Exercise requirements:
1. In the postpartum passage, what did the writer's husband point out?
2. Please continue the postpartum passage, starting after its final sentence.

Reading text:
▬▬▬▬▬▬▬▬▬▬

I thought I knew what it’s like or at least I thought I could imagine it well enough. Turned out that my imagination was not as concrete as the real experience. Never in my wildest imagination would I have seen conflicting idea of parenting would occur with my own mother. The reality of sacrificing for the sake of my child helped me to get a glimpse of what it was like for my mother to care for me as a little child totally dependent on her. I have the privilege of my mother helping me during the first few weeks postpartum; that was a great blessing as well as an opportunity for conflict to arise.

Some days were so difficult that made me say things I regretted immediately and some days were just too overwhelming that I could only cry. As I calmed down, I asked myself what was more prevalent? Gratitude for my mother’s presence or the occasional conflicts? I was overall more grateful for her presence. My husband wisely pointed out that I took most of what my mother taught me. There were just a few things that I stood my ground and not taking her way. Those were the stuffs that kept being magnified by the enemy; making me feel like a horrible ungrateful daughter.

▬▬▬▬▬▬▬▬▬▬

Recorded data:
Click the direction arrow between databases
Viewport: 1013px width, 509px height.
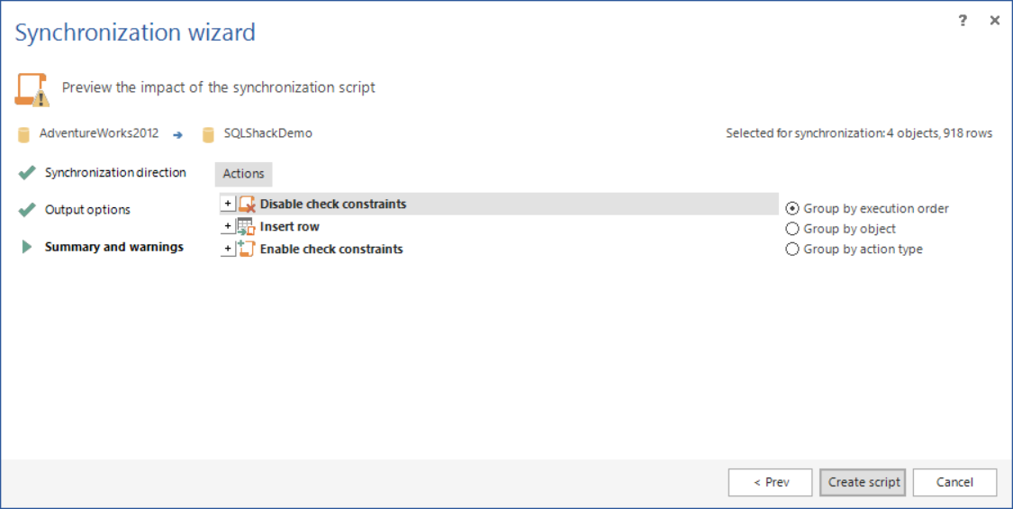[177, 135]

▬▬▬▬▬▬▬▬▬▬

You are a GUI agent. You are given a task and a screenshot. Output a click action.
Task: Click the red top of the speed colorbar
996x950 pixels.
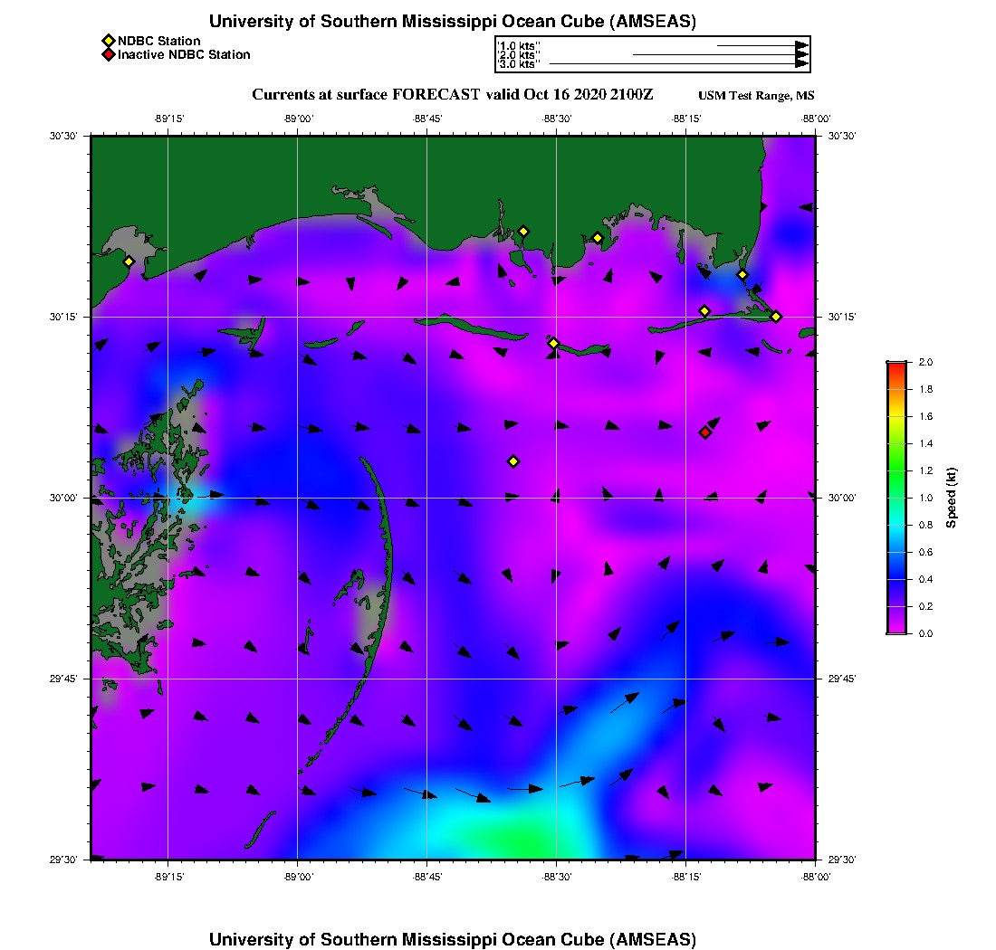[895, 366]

▬▬▬▬▬▬▬▬▬▬

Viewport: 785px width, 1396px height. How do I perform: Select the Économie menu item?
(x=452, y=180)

▬▬▬▬▬▬▬▬▬▬

Outputs by task:
1. He pointed out that the writer took most of what her mother taught her.

2.
The more I communicate with my mother, the more I see my own poverty. One instance was her suggestion to help my child sleep better. Due to lack of space in my home, I did not take her suggestion. After she left my place, there’s only me and my husband with our child. Between the two of us, I am the main caretaker and I quickly realized how valuable were the extra pair of hand. My child is not the best when it comes to sleeping, hence the idea of getting sleeping aid came into our conversation. I admitted to my husband that my mom made some suggestion but in my pride; I refused to acknowledge it.

After the conversation with my husband, I asked myself, what was happening to my heart when I refused to acknowledge that my mother was right about the sleeping aid. The words “I told you so” were sounding loud and clear. My whole being cringed to those words but how could I respond better? It was by the grace of God that I can come to a place of forgiveness, rest and acceptance. My mother was just trying her very best to be of service.

A few days after that, I told her about our decision to get sleeping aid and she was supportive; without telling me “I told you so”. That was one amazing work of grace! Threading through motherhood has taught me how much I do not know and how much I am dependent upon the mercy and grace of God. Learning from my experience with my mother I wonder if I would step on my daughter’s toes when it is her turn to be a mother? God willing, I guess I will find out when the time comes. Meanwhile, it is now time to be present in the moment.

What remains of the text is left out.